McCambridge v. City of Little Rock

Tom Glaze, Justice,

concurring in part and dissenting in part. I depart from the majority in its holding that Ms. McCambridge has a valid privacy argument. The majority relies largely on the Supreme Court’s decision of Whalen v. Roe, 429 U.S. 589 (1977), when concluding McCambridge has a right to avoid disclosure by the government of a personal letter left her by her son. In my view, the court’s reliance is misplaced.

In this case, police officers obtained the Markle letter, which was directed to his mother as a result of a criminal investigation. The Little Rock Police Department later closed its investigation, finding that Markle killed his family and then committed suicide. At that point, the information gathered by the police became subject to disclosure under the Arkansas Freedom of Information Act (FOI Act), as we recently interpreted that Act in City of Fayetteville v. Rose, 294 Ark. 468, 743 S.W.2d 817 (1988). Although the majority suggests that, irrespective of the FOI Act, the disclosure of a personal letter from Markle to McCambridge is subject to the privacy right of McCambridge, I submit that the court in Whalen never intended to extend such a right to this type of fact situation.

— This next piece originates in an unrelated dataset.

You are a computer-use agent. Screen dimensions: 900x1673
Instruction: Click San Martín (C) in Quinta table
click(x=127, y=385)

Here, police officers conducted a proper fourth amendment search and seizure of the Markle residence, and as a result, they acquired Markle’s letter along with the other items and evidence found at the crime scene. Thus, we have no one’s privacy and security being arbitrarily invaded in violation of the fourth amendment. While we do not have the same concern that the court addressed in Katz v. United States, 389 U.S. 347 (1967), the court there did make it clear that the right of privacy under the fourth amendment cannot be translated into a general constitutional “right of privacy.” On this point, the majority court and the parties in this cause have failed to cite any cases that involve a privacy right to avoid disclosure of personal matters which the government acquired as a result of a criminal investigation. By the same token I am aware of none.

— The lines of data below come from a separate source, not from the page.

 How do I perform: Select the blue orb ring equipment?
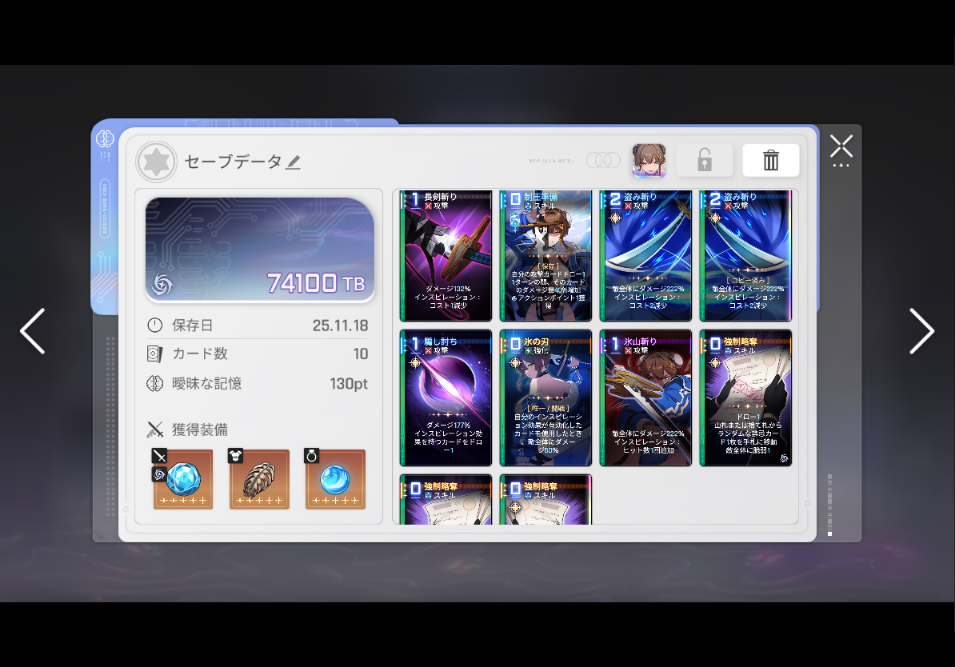pyautogui.click(x=335, y=480)
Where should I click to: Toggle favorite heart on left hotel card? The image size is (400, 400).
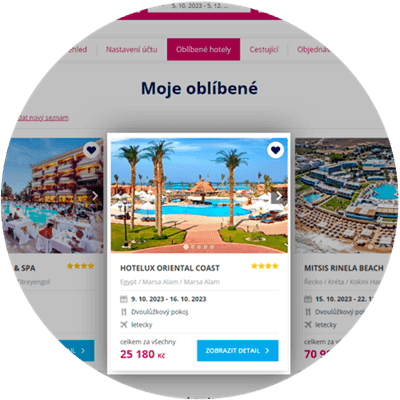[91, 150]
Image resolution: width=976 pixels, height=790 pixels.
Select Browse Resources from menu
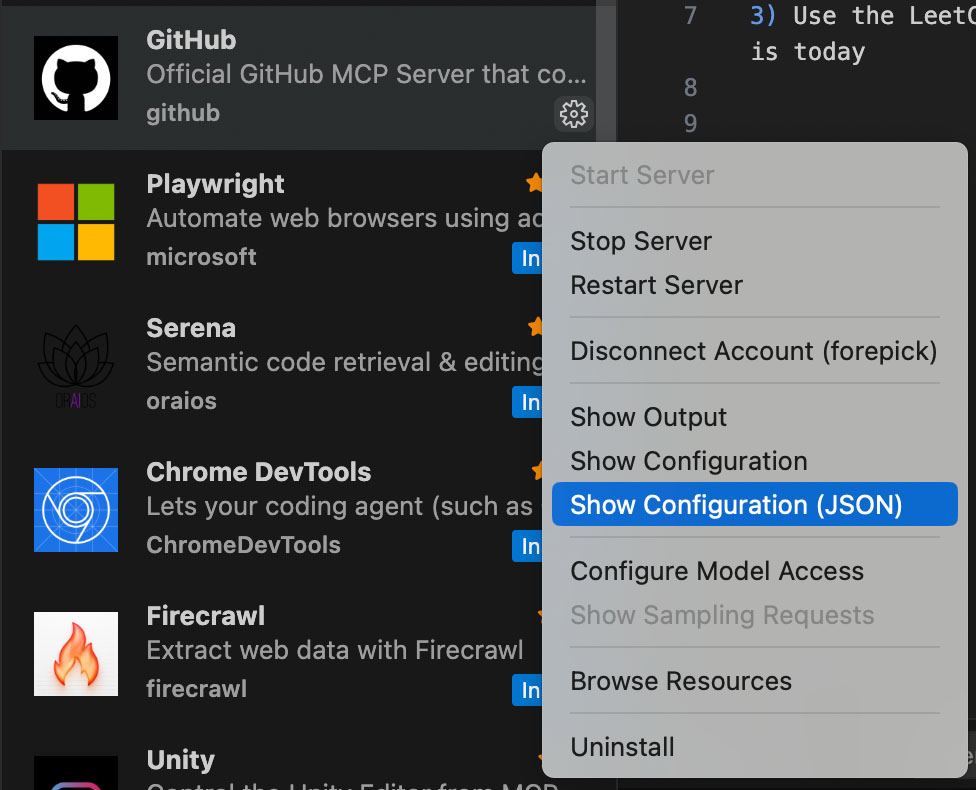point(680,681)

From my reading of the cases in this area, and I would be the first to admit that they are far from clear, I find no indication that the right of privacy applies to the disclosure of information obtained through a valid search and seizure. In my view, state law controls the disclosure issue before us, not the constitutionally protected right of privacy. McCambridge simply has no privacy right in this cause. The sole issue, in my judgment, is whether the Markle letter is subject to disclosure under the FOI Act, and considering this court’s recent decision in Rose, I have no doubt that it is.